— WHAT THE TASK ASKS —
The records that follow are to be repeated exactly, without any pictures.

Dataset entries

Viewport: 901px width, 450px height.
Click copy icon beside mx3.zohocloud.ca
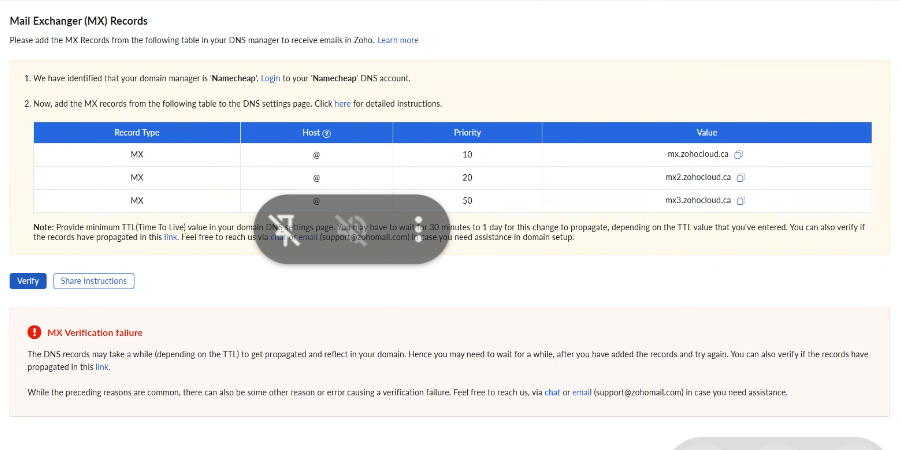(741, 201)
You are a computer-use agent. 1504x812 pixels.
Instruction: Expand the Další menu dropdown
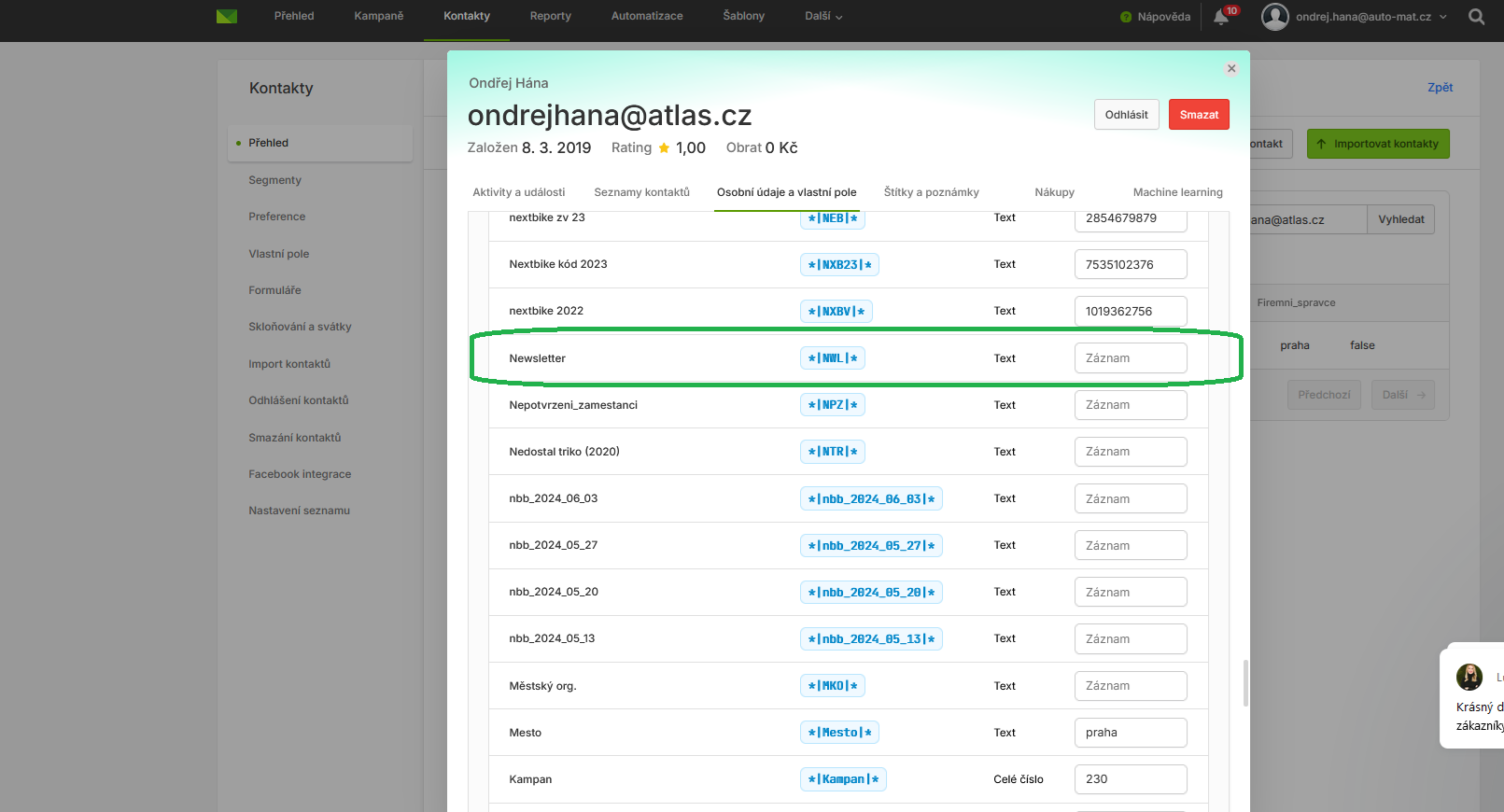tap(823, 17)
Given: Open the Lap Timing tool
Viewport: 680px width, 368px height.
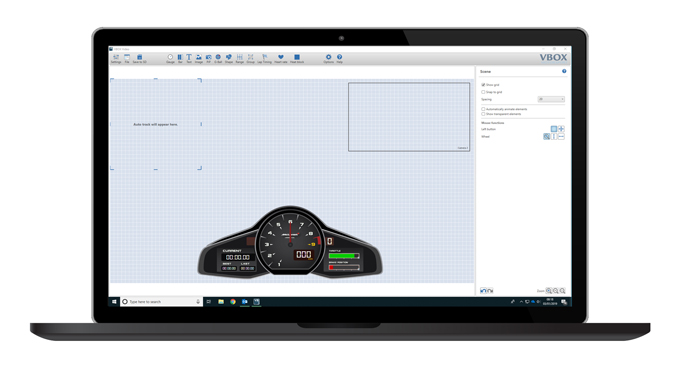Looking at the screenshot, I should [x=265, y=59].
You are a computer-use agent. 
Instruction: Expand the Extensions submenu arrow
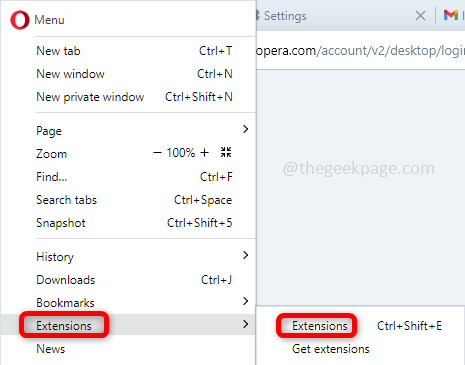(246, 324)
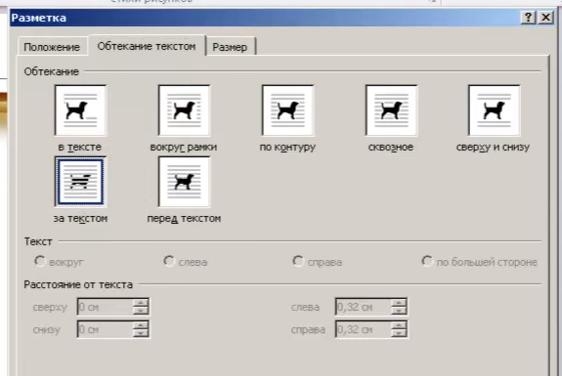Select the 'справа' text radio button
Image resolution: width=562 pixels, height=376 pixels.
297,261
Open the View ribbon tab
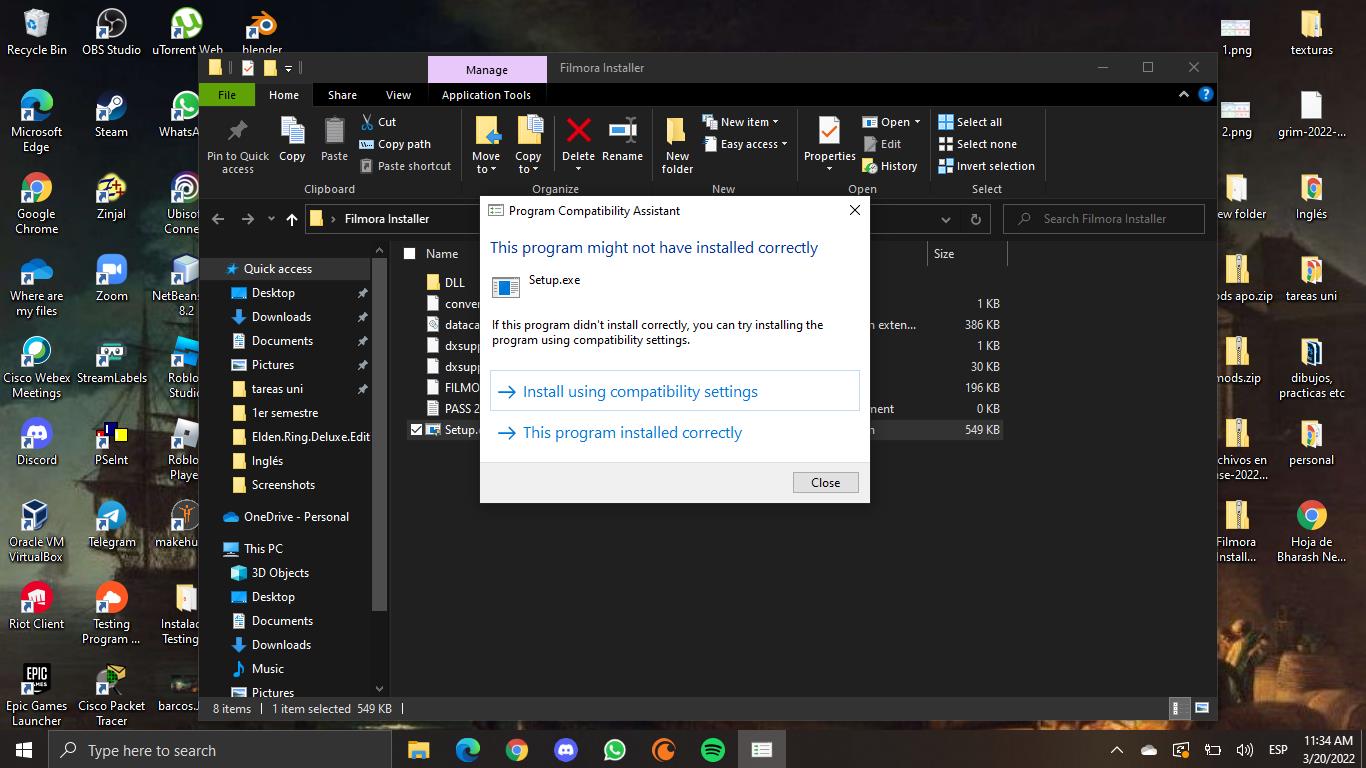 398,95
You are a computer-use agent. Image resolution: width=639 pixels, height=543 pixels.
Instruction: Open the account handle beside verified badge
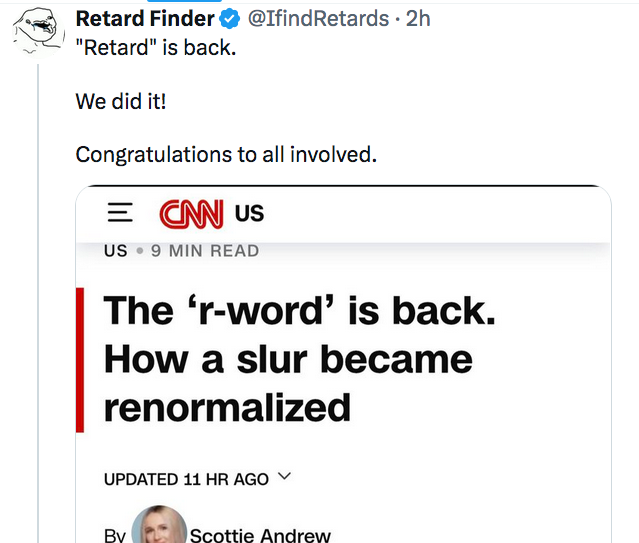point(318,19)
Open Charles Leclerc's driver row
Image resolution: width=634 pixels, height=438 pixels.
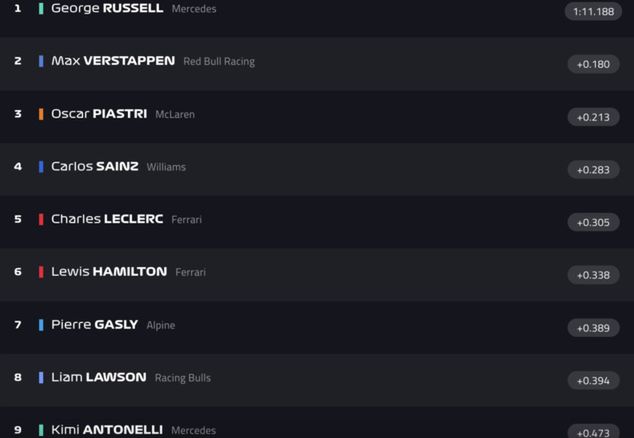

— TASK ANSWER —
Viewport: 901px width, 450px height.
Click copy icon beside mx3.zohocloud.ca
(741, 201)
You are a computer-use agent. 1504x812 pixels.
Instruction: Expand the Další menu dropdown
tap(823, 17)
Given: Open the Lap Timing tool
Viewport: 680px width, 368px height.
Looking at the screenshot, I should [x=265, y=59].
You are a computer-use agent. 
Instruction: Expand the Extensions submenu arrow
(246, 324)
Select the 'справа' text radio button
Image resolution: width=562 pixels, height=376 pixels.
297,261
Open the View ribbon tab
 398,95
You are a computer-use agent. Image resolution: width=639 pixels, height=543 pixels.
Instruction: Open the account handle beside verified badge
point(318,19)
Open Charles Leclerc's driver row
Image resolution: width=634 pixels, height=438 pixels.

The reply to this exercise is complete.